• [How to complete this task]:
Repeat each record below exactly, dropping the pictures.

• [The data]:
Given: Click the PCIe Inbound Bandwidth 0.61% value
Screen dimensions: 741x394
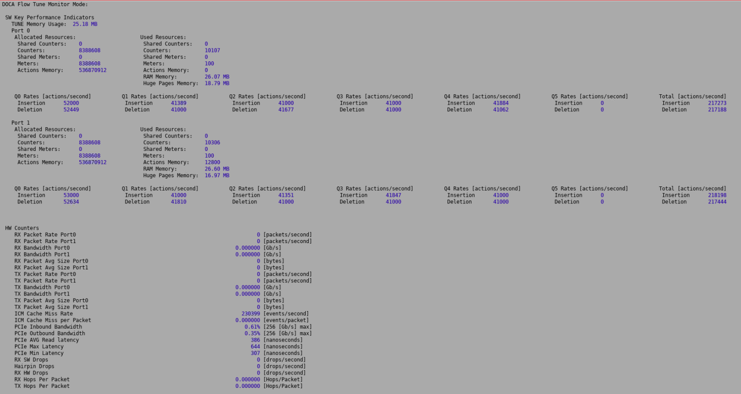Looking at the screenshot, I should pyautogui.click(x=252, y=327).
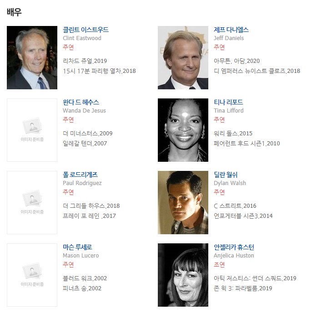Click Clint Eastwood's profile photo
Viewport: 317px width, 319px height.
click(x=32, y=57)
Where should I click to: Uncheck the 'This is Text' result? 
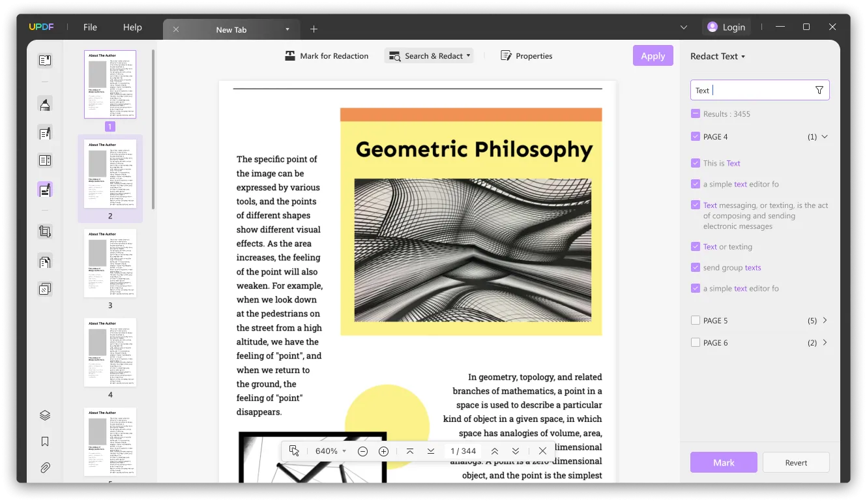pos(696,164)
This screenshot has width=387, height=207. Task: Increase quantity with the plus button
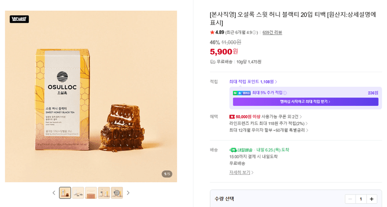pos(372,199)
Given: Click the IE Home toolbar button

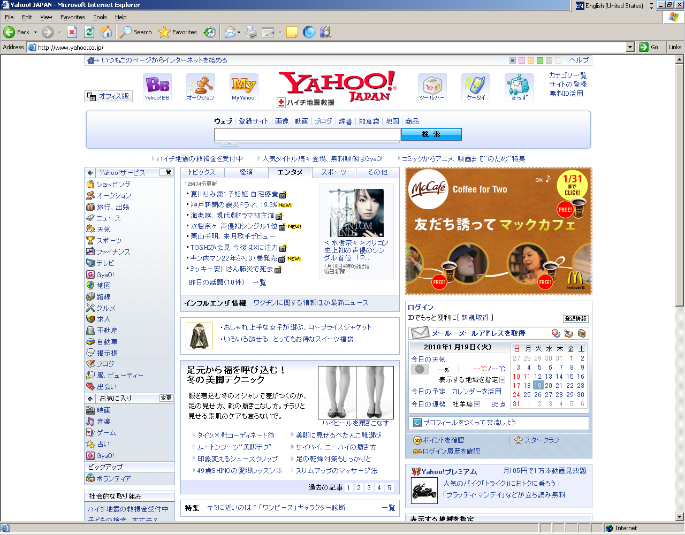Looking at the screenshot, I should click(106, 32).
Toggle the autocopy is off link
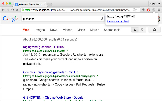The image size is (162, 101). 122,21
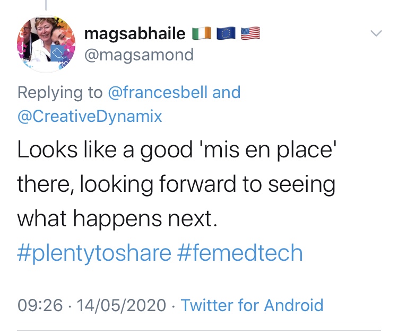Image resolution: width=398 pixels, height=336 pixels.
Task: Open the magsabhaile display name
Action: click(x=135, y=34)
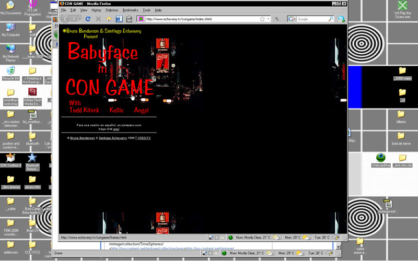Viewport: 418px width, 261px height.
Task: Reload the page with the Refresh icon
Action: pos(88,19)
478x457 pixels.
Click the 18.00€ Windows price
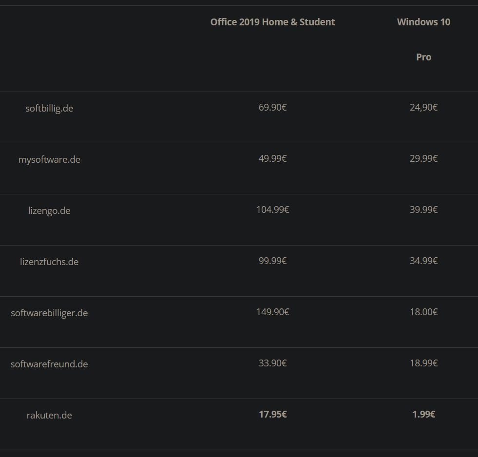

• [Expected answer]:
Given: Click the PCIe Inbound Bandwidth 0.61% value
Screen dimensions: 741x394
Looking at the screenshot, I should pyautogui.click(x=252, y=327).
Click Clint Eastwood's profile photo
Viewport: 317px width, 319px height.
click(x=32, y=57)
Where should I click to: Uncheck the 'This is Text' result? 
pos(696,164)
This screenshot has width=387, height=207. Task: Increase quantity with the plus button
pos(372,199)
Given: Click the IE Home toolbar button

Looking at the screenshot, I should click(106, 32).
Toggle the autocopy is off link
The image size is (162, 101). 122,21
Image resolution: width=398 pixels, height=336 pixels.
Task: Open the magsabhaile display name
Action: click(x=135, y=34)
Viewport: 418px width, 261px height.
Task: Reload the page with the Refresh icon
Action: pos(88,19)
478x457 pixels.
Click the 18.00€ Windows price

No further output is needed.